Casemiro (7.) und Benzema (16.) gaben erste Torschüsse in Richtung Sommer ab, der Kroos' Fernschuss stark parierte (29.). Real wurde stärker, spielte schneller und stellte die Abwehr der Borussia mit der individuellen Klasse vor allem von Marco Asensio vor Probleme. Und dann kam Thuram.

Der 23-Jährige, dessen Vater Lilian zusammen mit Real-Trainer Zinédine Zidane 1998 Weltmeister geworden war, vollendete einen blitzartig vorgetragenen Angriff nach Ballverlust des Madrider Starensembles – und einem Traumpass von Pléa. „Das war ein Weltklasse-Pass", lobte Mitspieler Kramer.

Donezk führt die Gladbach-Gruppe an

Bis dahin war die Gladbacher Offensive fast zum Erliegen gekommen. Rose hatte im Vergleich zum 3:2-Sieg in Mainz fünf Stammspieler zurück in die Startformation beordert, die nach Thurams erstem Tor in der Königsklasse Sicherheit gewannen gegen die erneut gekränkten Königlichen. In der vergangenen Woche hatte Real mit 2:3 gegen Donezk verloren. Der ukrainische Meister trennte sich am Dienstag von Inter 0:0.

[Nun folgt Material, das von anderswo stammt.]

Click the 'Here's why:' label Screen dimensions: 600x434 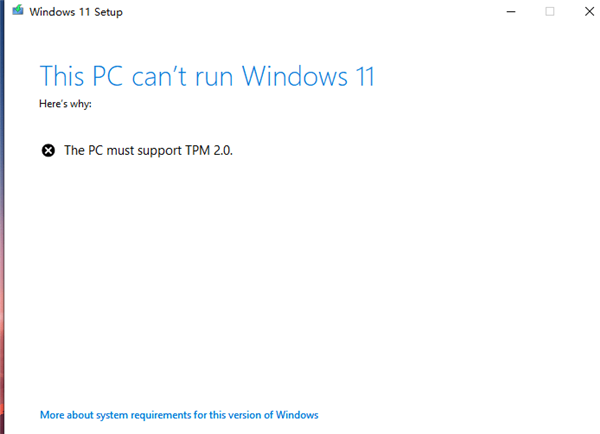point(65,103)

In Gladbach war Sommer gegen Asensio zur Stelle (38.), der nach dem Wiederanpfiff den Pfosten traf (46.). Die Gladbacher lauerten in dieser Phase auf Konter – einen hätte Kramer fast genutzt (54.) – und kamen erneut durch Thuram zum Torerfolg. Der Franzose stand beim Schuss von Pléa goldrichtig und staubte ab. Im Anschluss drehte die Borussia auf. Lars Stindl schoss ganz knapp am Pfosten vorbei (65.).

Real antwortete mit wütenden, aber fahrig gespielten Angriffen. Zidane reagierte mit einem Doppelwechsel (71.), Kroos ging für Luka Modric vom Platz. Der eingewechselte Eden Hazard traf das Außennetz (74.), Benzema artistisch zum Anschlusstreffer.

Kimmich schießt FC Bayern zum Sieg

Bereits am frühen Abend gewann der FC Bayern mühsam 2:1 (1:0) bei Lokomotive Moskau. Es war bereits der 13. Erfolg in Serie in der Champions League. „Arbeitssieg, abhaken – und jetzt bereiten wir uns auf Köln vor“, sagte Trainer Hansi Flick. Der 55-Jährige lobte die „Moral, dass man, auch wenn der Gegner ein bisschen die Oberhand gewinnt, trotzdem die Qualität hat, das 2:1 zu machen“.

Nationalspieler Joshua Kimmich erzwang vor 8196 Zuschauern das Siegtor mit einem platzierten Volleyschuss in der 79. Minute. Auch Kapitän Manuel Neuer rühmte die ausgeprägte Siegermentalität: „Wir glauben immer an uns, dieser Spirit ist in der Mannschaft.“

Nach der optimalen Sechs-Punkte-Ausbeute führen die Münchner die Gruppe A mit sechs Punkten vor Atlético Madrid (3), Moskau (1) und Red Bull Salzburg (1) an. Österreichs Serienmeister, am kommenden Dienstag nächster Bayern-Gegner, unterlag in Madrid knapp mit 2:3.